If you prefer to read, there’s a partial excerpt below. If you like to read everything, and don’t mind a few typos, click here for the full, unedited transcript.
Jeff Wood: What is the Urban Sound Lab? What’s the process and work that goes into that?
Michiel Huijsman: The Urban Sound Lab is really a bottom-up community lab in the south of Amsterdam. We do different workshops, and people go out and about with little recorders and record sounds they appreciate. And in the workshops, they exchange experiences about these sounds. It’s a sort of low, low level experimenting place for us.
Jeff Wood: It’s really interesting. What kind of sounds do folks bring back? Is there anything that folks bring back more often or, or are there rare things that are very exciting?
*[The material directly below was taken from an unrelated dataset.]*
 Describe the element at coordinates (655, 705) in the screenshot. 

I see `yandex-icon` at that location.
Michiel Huijsman: It’s quite exploratory. So people don’t know most of the time what I bring back, they really explore or experience new things and then put their sounds on a digital map. And there they can attach certain emotions to their recorded sounds, which is quite interesting because everybody has different emotions with the same sounds. So it’s also good to know. So there’s not a solution. There’s also not a single human being for whom we should design all the soundscapes. It doesn’t exist — but a lot of planners are convinced that they have to design for this normal human being.
And then I tell them, “Do you know only 12 percent of the population fits this norm? So you are, you are planning for a minority. You have to plan for everyone.” And then they say, “Yeah, yeah, but this is the norm.” I say this is not good. You have to plan also for the impaired people and for the fact that nobody is the same. And then they’re a little bit confused and they think, “Yeah, you cannot do that because we play by the norms.”
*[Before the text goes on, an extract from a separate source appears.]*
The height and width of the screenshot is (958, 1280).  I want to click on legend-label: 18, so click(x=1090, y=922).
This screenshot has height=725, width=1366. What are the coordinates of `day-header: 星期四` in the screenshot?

I tell them you just have to offer as many different things as possible, so there’s always something for everyone or as much as possible for everyone. So this is also this mantra for me from of the heterogeneity. If you have a lot of different kinds of sounds, people will find something they like.
Jeff Wood: That’s really interesting. You know, some people can’t stand music, other people, it’s their life. I read somewhere where that in somewhere in the Netherlands there was an argument over a playground where some people love the sound of children playing and other people hate it. So there’s those differences between what people like. And so like you said, designing for one group is not going to make everybody happy.
Michiel Huijsman: No. And I think you have to discriminate in this case with the playgrounds and give the children the chance to play. Even if people are complaining, they have been children also, so they should know you scream — you have to scream.